Penn Study on Silencing of Tumor Suppressor Gene Suggests New Target for Lymphoma
Mariusz A. Wasik, MD, professor of Pathology and Laboratory Medicine, and Qian Zhang, MD, PhD, research assistant professor, both from the Perelman School of Medicine at the University of Pennsylvania, and their colleagues, found that a cancer-causing fusion protein works by silencing the tumor suppressor gene IL-2R common gamma-chain (IL-2Rγ). The results, which appeared in a recent Proceedings of the National Academy of Sciences, suggest news targets for lymphoma and other types of cancer.
Fusion proteins are created by two genes - originally coding for separate proteins - joining together. Translation of the fusion gene into an active protein results in a molecule with properties derived from each of the originals. Fusion proteins are relatively commonly found in cancer cells.

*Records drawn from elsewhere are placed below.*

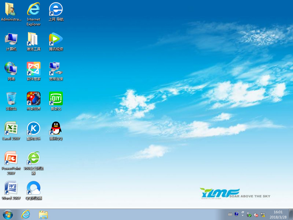Select the Computer (计算机) desktop icon
The height and width of the screenshot is (220, 293).
point(11,39)
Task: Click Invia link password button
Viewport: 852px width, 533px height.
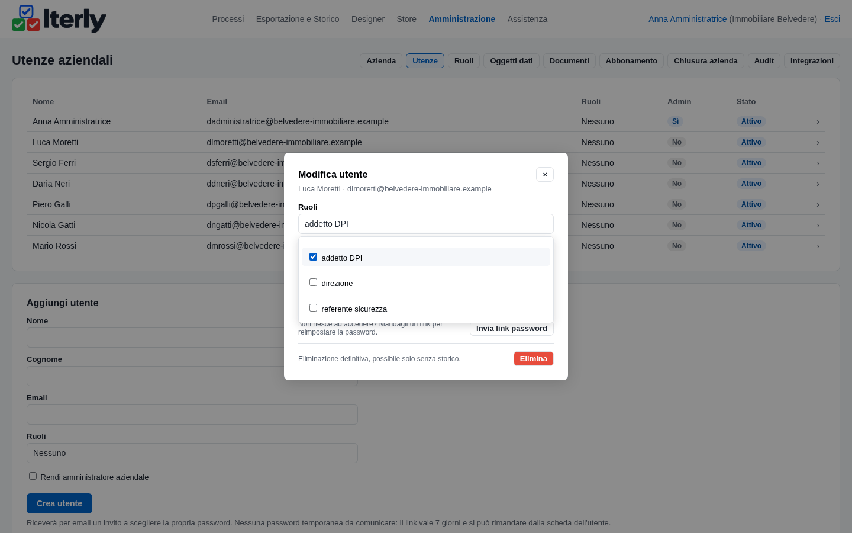Action: click(512, 329)
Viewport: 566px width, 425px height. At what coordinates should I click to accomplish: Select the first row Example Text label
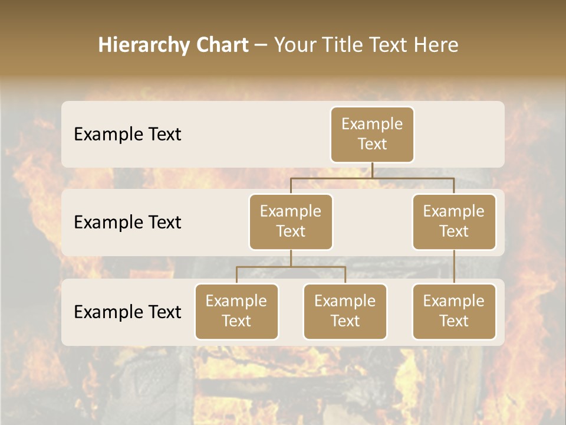pyautogui.click(x=127, y=134)
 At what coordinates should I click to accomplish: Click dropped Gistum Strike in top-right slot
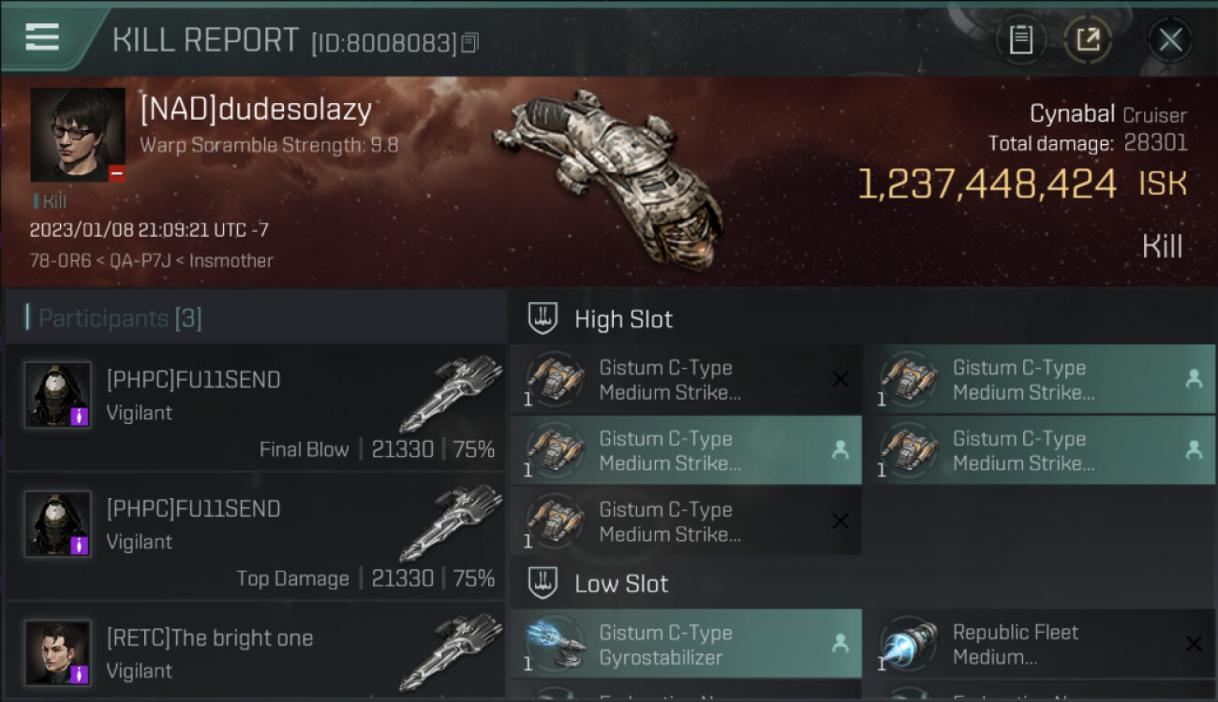1040,379
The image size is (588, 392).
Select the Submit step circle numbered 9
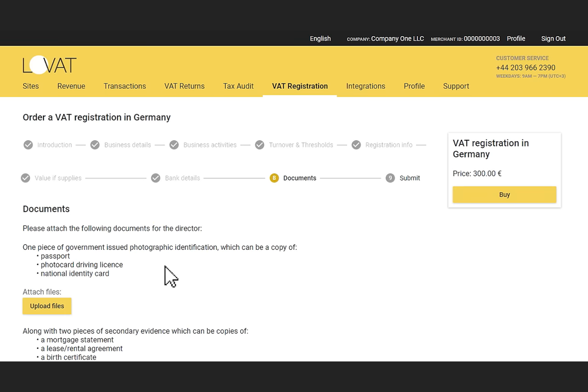(x=390, y=178)
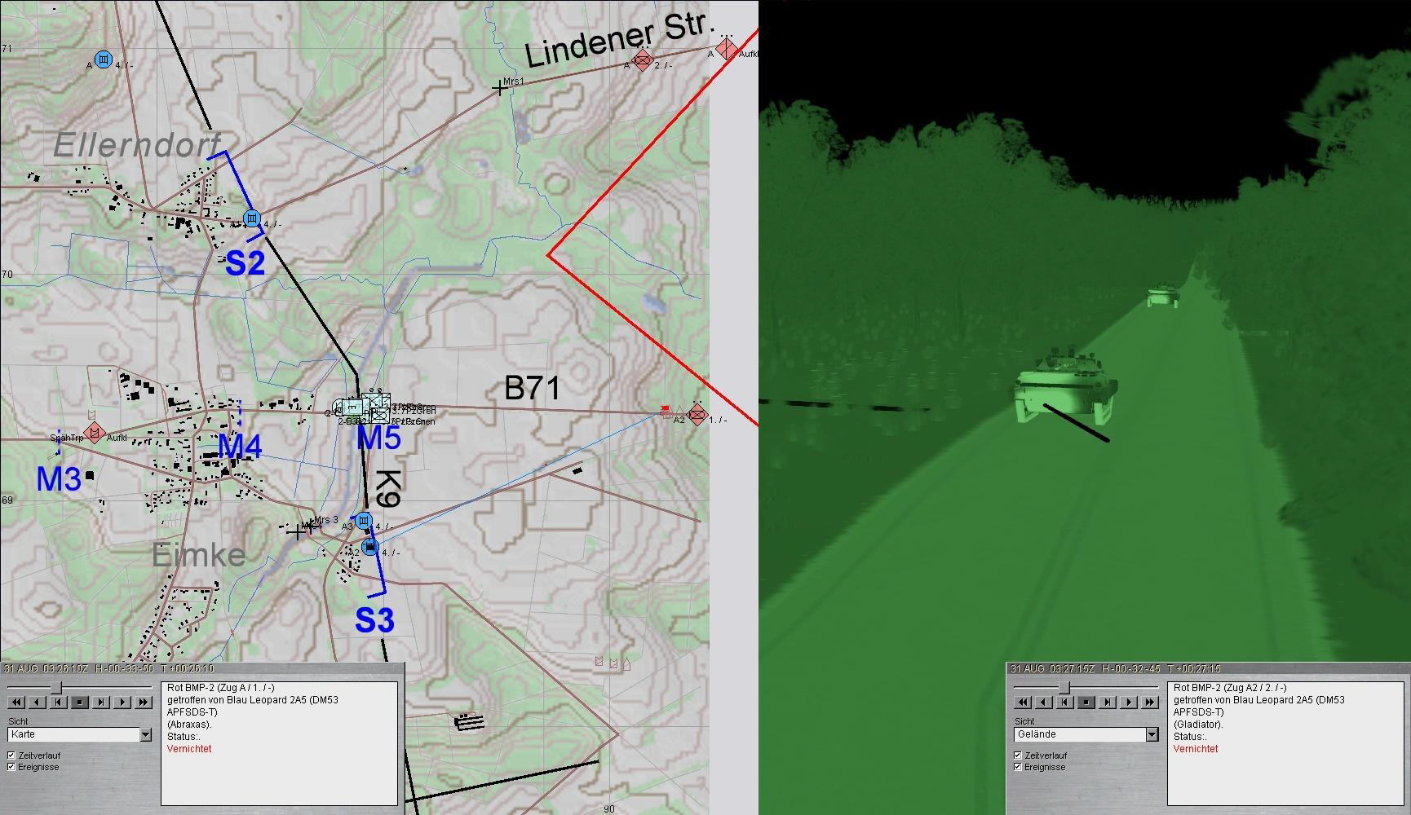
Task: Click fast rewind in map replay panel
Action: tap(16, 702)
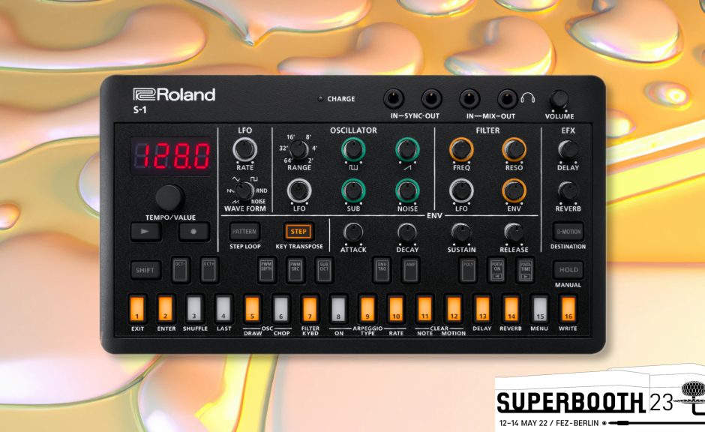Screen dimensions: 705x432
Task: Adjust the VOLUME knob
Action: click(560, 98)
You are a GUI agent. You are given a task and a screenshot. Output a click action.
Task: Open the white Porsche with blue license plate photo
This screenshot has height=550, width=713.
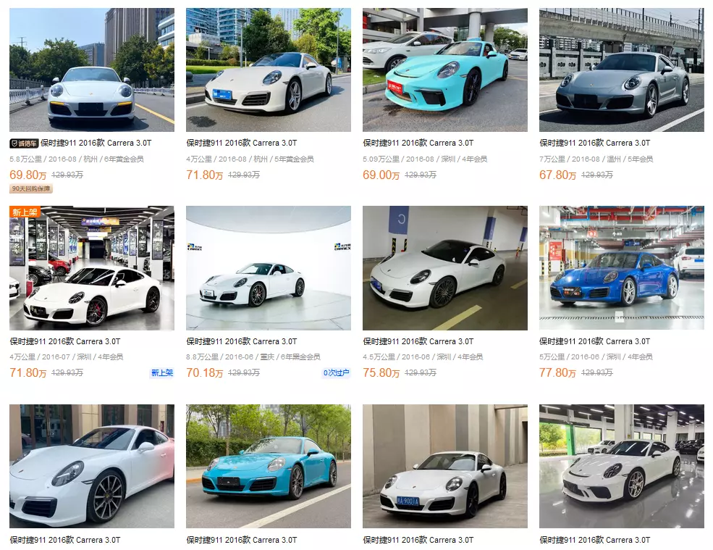coord(444,466)
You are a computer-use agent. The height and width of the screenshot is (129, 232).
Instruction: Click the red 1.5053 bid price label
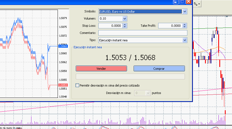pyautogui.click(x=63, y=85)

The team looked at a fusion protein called NPM-ALK. Anaplastic lymphoma kinase (ALK), which physiologically is expressed only by neurons in fetal life, causes cancer when it is mistakenly expressed in non-neural tissues as a fusion protein with nucleophosphin (NPM) and other partners. NPM-ALK works by silencing the tumor suppressor gene IL-2Rγ. The ALK fusion genes are active in several cancer types including some carcinomas of the lung, thyroid, and kidney.
The protein IL-2Rγ is shared by receptors for several proteins called cytokines that play key roles in the maturation and growth of normal immune cells called CD4+ T cells. The Penn team found that IL-2Rγ expression is inhibited in T-cell lymphoma cells expressing NPM-ALK as a result of epigenetic silencing. The IL-2Rγ gene promoter is silenced by a chemical change to the DNA itself, in this case, the adding of a methyl group to DNA’s molecular backbone.
Role of Epigenetic Silencing
Epigenetic gene silencing represents an important mechanism of inhibiting tumor suppressor gene expression in cancer cells. The silencing affects gene promoter regions within DNA, in two ways: methylation of the DNA and modification of histones and other proteins. The methylation is mediated by enzymes called DNA methyltransferases (DNMTs). Histones are modified by histone deacetylases.
Silencing of the IL-2Rγ promoter via methylation is induced in malignant T cells by NPM-ALK by activating another protein called STAT3. STAT3 increases expression of one of the DNMTs and facilitates attachment of this and other DNMTs to the IL-2Rγ gene promoter. Strikingly, when IL-2Rγ is expressed, NPM-ALK disappears from the cancerous T cells, and they eventually die. These results demonstrate that NPM-ALK induces epigenetic silencing of the IL-2Rγ gene and that IL-2Rγ acts as a tumor suppressor by reciprocally inhibiting expression of NPM-ALK.
“Epigenetic silencing is not an independent event, and genetics — in the form of the aberrant fusion protein — drives an epigenetic change,” says Wasik. “Is this phenomenon generalizable? Can we overcome the tumor suppressor gene silencing using inhibitors of DNA methylation, which are already approved to treat some forms of blood cancer, to inhibit the expression of NPM-ALK and possibly other cancer-causing proteins in patients?”
This approach could potentially complement inhibition of fusion protein activity as is routinely done for BCR-ABL in chronic myelogeneous leukemia and experimentally for ALK in lung carcinoma, lymphoma and other malignancies expressing ALK.
The research was funded by the grants from the National Cancer Institute and the Leukemia and Lymphoma Society.